- _What to work on_: Every line from the line containing "You are a computer-use" through the end of the data is to be reproduced exactly, excluding pictures.

- _Extracted information_:
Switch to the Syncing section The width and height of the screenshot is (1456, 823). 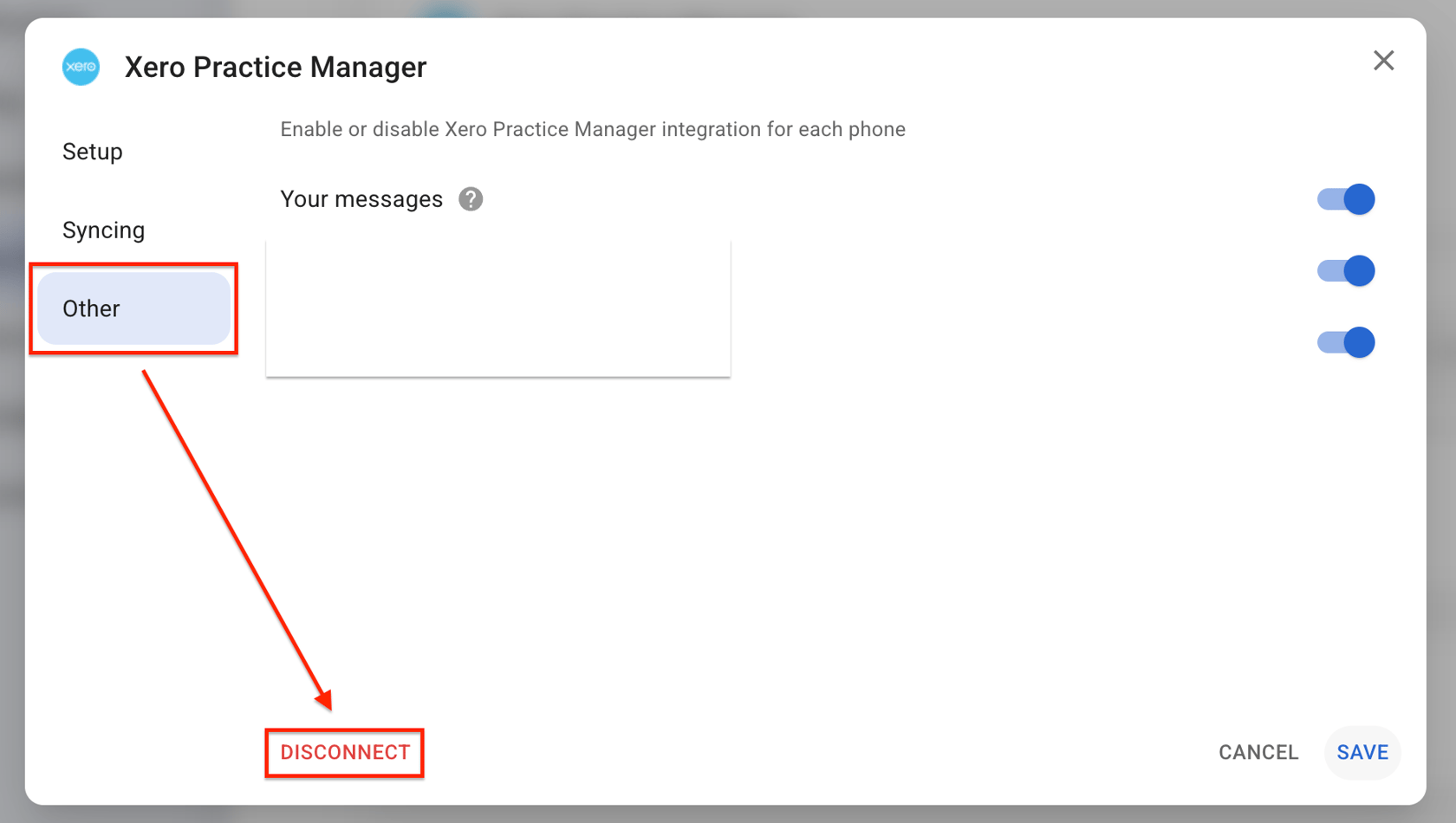click(x=103, y=230)
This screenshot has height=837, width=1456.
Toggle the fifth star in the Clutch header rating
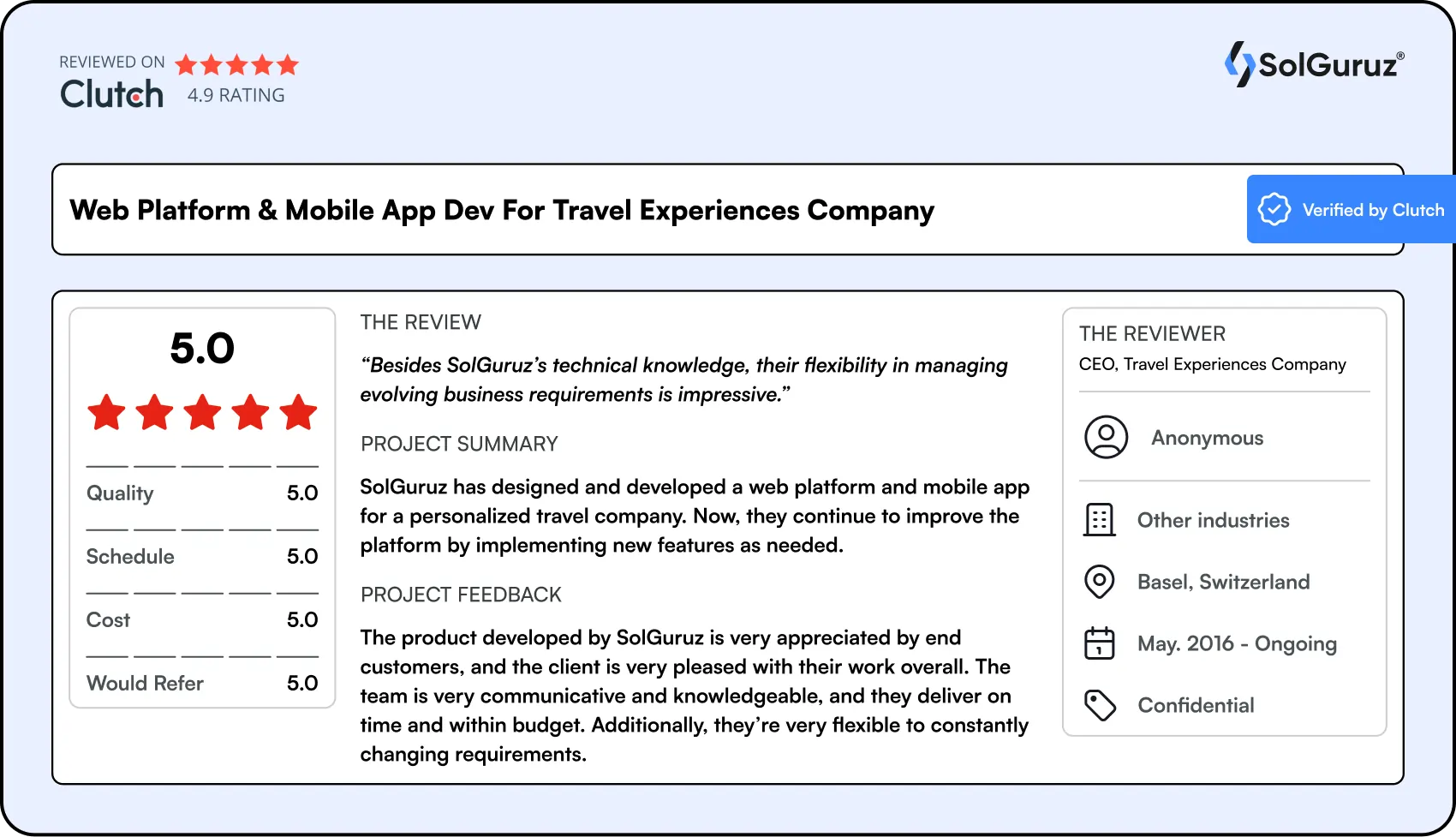click(288, 64)
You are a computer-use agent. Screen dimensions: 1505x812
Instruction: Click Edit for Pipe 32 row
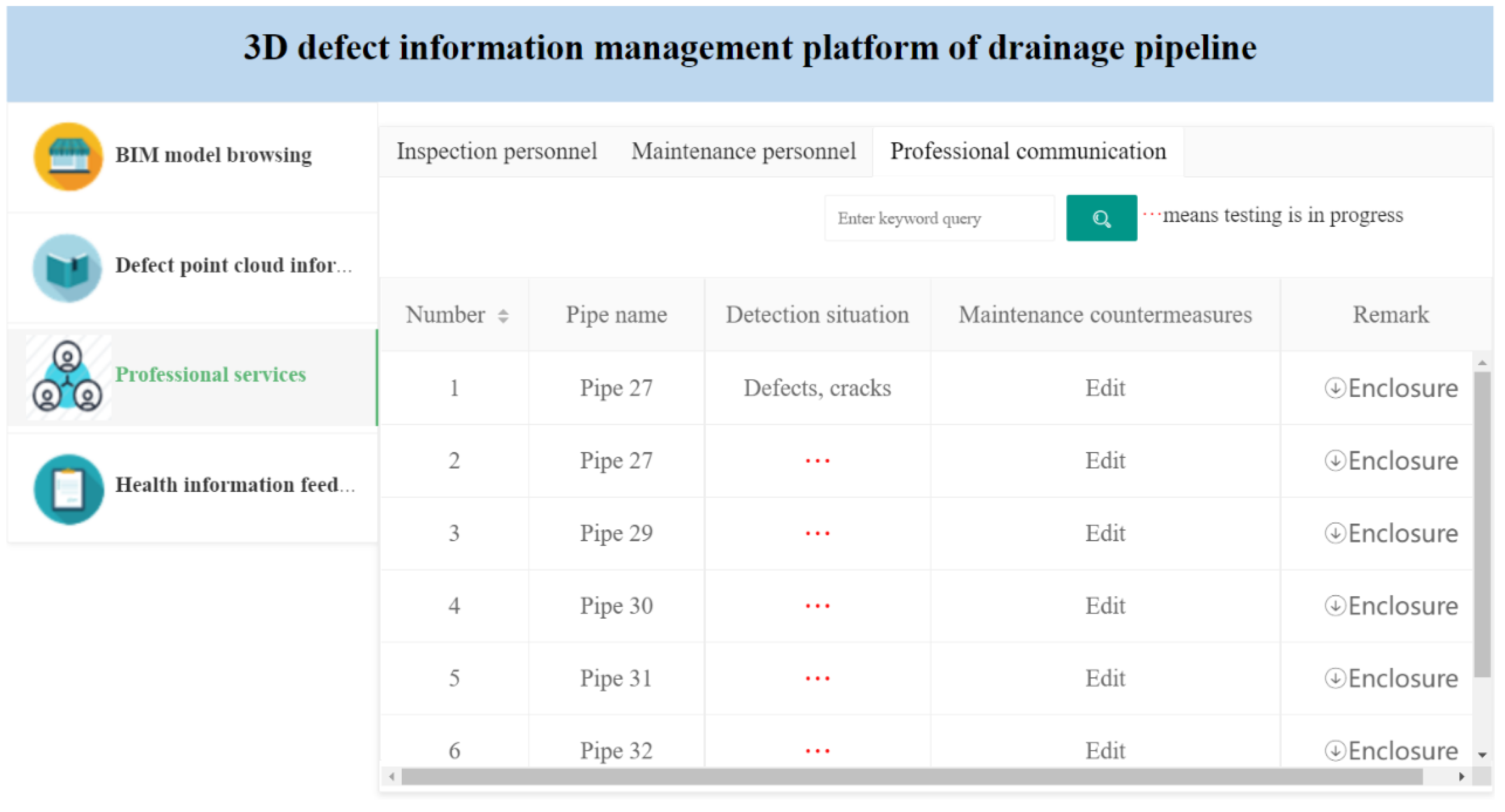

- _Written solution_:
You are a computer-use agent. Screen dimensions: 1505x812
Instruction: Click Edit for Pipe 32 row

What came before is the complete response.